*What is needed*
Reproduce every line of the entries below word for word, but leave out the pictures.

*Data to use*

━━━━━━━━━━

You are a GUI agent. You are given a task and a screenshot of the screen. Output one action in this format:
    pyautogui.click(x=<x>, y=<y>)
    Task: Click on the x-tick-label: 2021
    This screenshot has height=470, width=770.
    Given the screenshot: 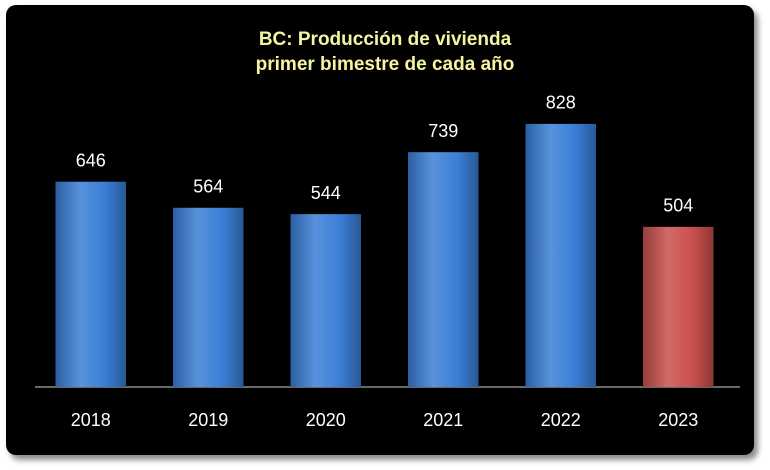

━━━━━━━━━━

*Answer to this problem*
You are a GUI agent. You are given a task and a screenshot of the screen. Output one action in this format:
    pyautogui.click(x=<x>, y=<y>)
    Task: Click on the x-tick-label: 2021
    This screenshot has height=470, width=770.
    Given the screenshot: 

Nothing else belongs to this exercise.